[AIM OF THE EXERCISE]
All of the data should be restated exactly as it stands.

[RECORDS FOR THIS EXERCISE]
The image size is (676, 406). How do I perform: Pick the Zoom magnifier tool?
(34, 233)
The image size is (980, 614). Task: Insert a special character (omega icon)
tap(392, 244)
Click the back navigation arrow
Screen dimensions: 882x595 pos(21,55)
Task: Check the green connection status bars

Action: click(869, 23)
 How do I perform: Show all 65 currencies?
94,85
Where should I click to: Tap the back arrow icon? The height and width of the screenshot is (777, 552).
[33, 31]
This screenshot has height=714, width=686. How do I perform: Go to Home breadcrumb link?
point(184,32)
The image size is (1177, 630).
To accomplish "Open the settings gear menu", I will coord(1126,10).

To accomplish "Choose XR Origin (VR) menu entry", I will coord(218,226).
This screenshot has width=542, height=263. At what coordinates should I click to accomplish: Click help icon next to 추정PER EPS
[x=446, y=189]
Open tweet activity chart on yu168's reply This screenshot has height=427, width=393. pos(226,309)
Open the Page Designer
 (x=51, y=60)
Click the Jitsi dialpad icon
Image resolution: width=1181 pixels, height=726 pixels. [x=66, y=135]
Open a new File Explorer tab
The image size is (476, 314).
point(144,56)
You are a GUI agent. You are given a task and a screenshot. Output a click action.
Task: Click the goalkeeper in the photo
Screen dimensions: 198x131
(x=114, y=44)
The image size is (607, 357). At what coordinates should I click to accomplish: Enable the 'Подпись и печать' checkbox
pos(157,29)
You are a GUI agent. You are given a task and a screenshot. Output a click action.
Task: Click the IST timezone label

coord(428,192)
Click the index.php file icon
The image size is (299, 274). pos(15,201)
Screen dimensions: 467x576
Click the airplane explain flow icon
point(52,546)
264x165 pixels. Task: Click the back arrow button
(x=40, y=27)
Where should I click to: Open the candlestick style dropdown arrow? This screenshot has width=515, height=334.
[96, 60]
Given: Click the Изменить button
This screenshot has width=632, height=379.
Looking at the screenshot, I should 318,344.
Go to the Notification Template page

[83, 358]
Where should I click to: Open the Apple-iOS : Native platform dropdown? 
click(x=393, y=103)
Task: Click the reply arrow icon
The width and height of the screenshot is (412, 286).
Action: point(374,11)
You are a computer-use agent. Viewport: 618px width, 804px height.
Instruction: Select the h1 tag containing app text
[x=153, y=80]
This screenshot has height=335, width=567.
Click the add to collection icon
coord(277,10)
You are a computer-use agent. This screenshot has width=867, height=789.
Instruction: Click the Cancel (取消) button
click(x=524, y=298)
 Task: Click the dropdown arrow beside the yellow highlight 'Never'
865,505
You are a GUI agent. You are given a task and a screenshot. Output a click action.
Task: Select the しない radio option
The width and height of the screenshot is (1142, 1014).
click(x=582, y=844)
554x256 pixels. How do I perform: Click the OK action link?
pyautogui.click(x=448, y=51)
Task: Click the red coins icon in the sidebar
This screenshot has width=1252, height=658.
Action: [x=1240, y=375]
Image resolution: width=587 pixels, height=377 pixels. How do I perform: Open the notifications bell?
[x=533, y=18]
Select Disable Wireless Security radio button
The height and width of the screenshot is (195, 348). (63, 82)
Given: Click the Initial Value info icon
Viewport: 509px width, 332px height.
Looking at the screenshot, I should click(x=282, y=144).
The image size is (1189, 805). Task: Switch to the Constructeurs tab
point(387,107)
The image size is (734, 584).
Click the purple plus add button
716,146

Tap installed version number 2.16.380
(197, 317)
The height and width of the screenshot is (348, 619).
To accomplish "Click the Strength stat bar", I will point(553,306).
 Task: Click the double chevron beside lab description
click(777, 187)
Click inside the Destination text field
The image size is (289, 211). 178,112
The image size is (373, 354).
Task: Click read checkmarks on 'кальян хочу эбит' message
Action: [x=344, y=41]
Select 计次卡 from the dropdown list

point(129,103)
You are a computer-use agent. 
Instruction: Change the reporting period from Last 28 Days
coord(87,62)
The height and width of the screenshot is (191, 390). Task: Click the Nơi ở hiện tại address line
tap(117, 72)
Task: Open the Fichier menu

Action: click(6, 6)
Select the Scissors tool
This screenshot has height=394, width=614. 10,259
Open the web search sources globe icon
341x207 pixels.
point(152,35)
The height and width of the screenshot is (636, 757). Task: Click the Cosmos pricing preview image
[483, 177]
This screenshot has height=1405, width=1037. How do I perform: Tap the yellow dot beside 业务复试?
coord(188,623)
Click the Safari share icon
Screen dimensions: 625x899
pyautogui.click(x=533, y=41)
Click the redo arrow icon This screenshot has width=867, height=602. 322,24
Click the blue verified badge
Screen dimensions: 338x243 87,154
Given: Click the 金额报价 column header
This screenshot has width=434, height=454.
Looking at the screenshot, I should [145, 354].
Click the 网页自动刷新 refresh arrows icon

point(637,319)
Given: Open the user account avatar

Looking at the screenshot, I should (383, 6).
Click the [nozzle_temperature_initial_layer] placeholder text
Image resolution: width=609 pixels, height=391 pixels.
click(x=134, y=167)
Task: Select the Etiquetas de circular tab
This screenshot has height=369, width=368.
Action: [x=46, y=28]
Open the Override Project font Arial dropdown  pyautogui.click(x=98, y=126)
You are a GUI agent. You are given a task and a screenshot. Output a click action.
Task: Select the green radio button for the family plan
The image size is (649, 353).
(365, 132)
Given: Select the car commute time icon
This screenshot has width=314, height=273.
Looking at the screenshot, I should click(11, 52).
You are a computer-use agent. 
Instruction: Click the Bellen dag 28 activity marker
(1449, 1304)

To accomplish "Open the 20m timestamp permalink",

[TASK ANSWER]
The image size is (676, 406). How do I perform: Pick the Zoom magnifier tool?
(34, 233)
The image size is (980, 614). Task: Insert a special character (omega icon)
tap(392, 244)
Click the back navigation arrow
Screen dimensions: 882x595 pos(21,55)
Task: Check the green connection status bars

Action: click(869, 23)
 How do I perform: Show all 65 currencies?
94,85
Where should I click to: Tap the back arrow icon? The height and width of the screenshot is (777, 552).
[33, 31]
This screenshot has height=714, width=686. How do I perform: Go to Home breadcrumb link?
point(184,32)
The image size is (1177, 630).
To accomplish "Open the settings gear menu", I will coord(1126,10).

To accomplish "Choose XR Origin (VR) menu entry", I will coord(218,226).
This screenshot has width=542, height=263. At what coordinates should I click to accomplish: Click help icon next to 추정PER EPS
[x=446, y=189]
Open tweet activity chart on yu168's reply This screenshot has height=427, width=393. pos(226,309)
Open the Page Designer
 (x=51, y=60)
Click the Jitsi dialpad icon
Image resolution: width=1181 pixels, height=726 pixels. [x=66, y=135]
Open a new File Explorer tab
The image size is (476, 314).
point(144,56)
You are a GUI agent. You are given a task and a screenshot. Output a click action.
Task: Click the goalkeeper in the photo
Screen dimensions: 198x131
(x=114, y=44)
The image size is (607, 357). At what coordinates should I click to accomplish: Enable the 'Подпись и печать' checkbox
pos(157,29)
You are a GUI agent. You are given a task and a screenshot. Output a click action.
Task: Click the IST timezone label

coord(428,192)
Click the index.php file icon
The image size is (299, 274). pos(15,201)
Screen dimensions: 467x576
Click the airplane explain flow icon
point(52,546)
264x165 pixels. Task: Click the back arrow button
(x=40, y=27)
Where should I click to: Open the candlestick style dropdown arrow? This screenshot has width=515, height=334.
[96, 60]
Given: Click the Изменить button
This screenshot has width=632, height=379.
Looking at the screenshot, I should 318,344.
Go to the Notification Template page

[83, 358]
Where should I click to: Open the Apple-iOS : Native platform dropdown? 
click(x=393, y=103)
Task: Click the reply arrow icon
The width and height of the screenshot is (412, 286).
Action: point(374,11)
You are a computer-use agent. Viewport: 618px width, 804px height.
Instruction: Select the h1 tag containing app text
[x=153, y=80]
This screenshot has height=335, width=567.
Click the add to collection icon
coord(277,10)
You are a computer-use agent. This screenshot has width=867, height=789.
Instruction: Click the Cancel (取消) button
click(x=524, y=298)
 Task: Click the dropdown arrow beside the yellow highlight 'Never'
865,505
You are a GUI agent. You are given a task and a screenshot. Output a click action.
Task: Select the しない radio option
The width and height of the screenshot is (1142, 1014).
click(x=582, y=844)
554x256 pixels. How do I perform: Click the OK action link?
pyautogui.click(x=448, y=51)
Task: Click the red coins icon in the sidebar
This screenshot has width=1252, height=658.
Action: [x=1240, y=375]
Image resolution: width=587 pixels, height=377 pixels. How do I perform: Open the notifications bell?
[x=533, y=18]
Select Disable Wireless Security radio button
The height and width of the screenshot is (195, 348). (63, 82)
Given: Click the Initial Value info icon
Viewport: 509px width, 332px height.
Looking at the screenshot, I should click(x=282, y=144).
The image size is (1189, 805). Task: Switch to the Constructeurs tab
point(387,107)
The image size is (734, 584).
Click the purple plus add button
716,146

Tap installed version number 2.16.380
(197, 317)
The height and width of the screenshot is (348, 619).
To accomplish "Click the Strength stat bar", I will point(553,306).
 Task: Click the double chevron beside lab description
click(777, 187)
Click inside the Destination text field
The image size is (289, 211). 178,112
The image size is (373, 354).
Task: Click read checkmarks on 'кальян хочу эбит' message
Action: [x=344, y=41]
Select 计次卡 from the dropdown list

point(129,103)
You are a computer-use agent. 
Instruction: Change the reporting period from Last 28 Days
coord(87,62)
The height and width of the screenshot is (191, 390). Task: Click the Nơi ở hiện tại address line
tap(117, 72)
Task: Open the Fichier menu

Action: click(6, 6)
Select the Scissors tool
This screenshot has height=394, width=614. 10,259
Open the web search sources globe icon
341x207 pixels.
point(152,35)
The height and width of the screenshot is (636, 757). Task: Click the Cosmos pricing preview image
[483, 177]
This screenshot has height=1405, width=1037. How do I perform: Tap the yellow dot beside 业务复试?
coord(188,623)
Click the Safari share icon
Screen dimensions: 625x899
pyautogui.click(x=533, y=41)
Click the redo arrow icon This screenshot has width=867, height=602. 322,24
Click the blue verified badge
Screen dimensions: 338x243 87,154
Given: Click the 金额报价 column header
This screenshot has width=434, height=454.
Looking at the screenshot, I should [145, 354].
Click the 网页自动刷新 refresh arrows icon

point(637,319)
Given: Open the user account avatar

Looking at the screenshot, I should (383, 6).
Click the [nozzle_temperature_initial_layer] placeholder text
Image resolution: width=609 pixels, height=391 pixels.
click(x=134, y=167)
Task: Select the Etiquetas de circular tab
This screenshot has height=369, width=368.
Action: [x=46, y=28]
Open the Override Project font Arial dropdown  pyautogui.click(x=98, y=126)
You are a GUI agent. You are given a task and a screenshot. Output a click action.
Task: Select the green radio button for the family plan
The image size is (649, 353).
(365, 132)
Given: Select the car commute time icon
This screenshot has width=314, height=273.
Looking at the screenshot, I should click(11, 52).
You are a computer-use agent. 
Instruction: Click the Bellen dag 28 activity marker
(1449, 1304)

To accomplish "Open the 20m timestamp permalink",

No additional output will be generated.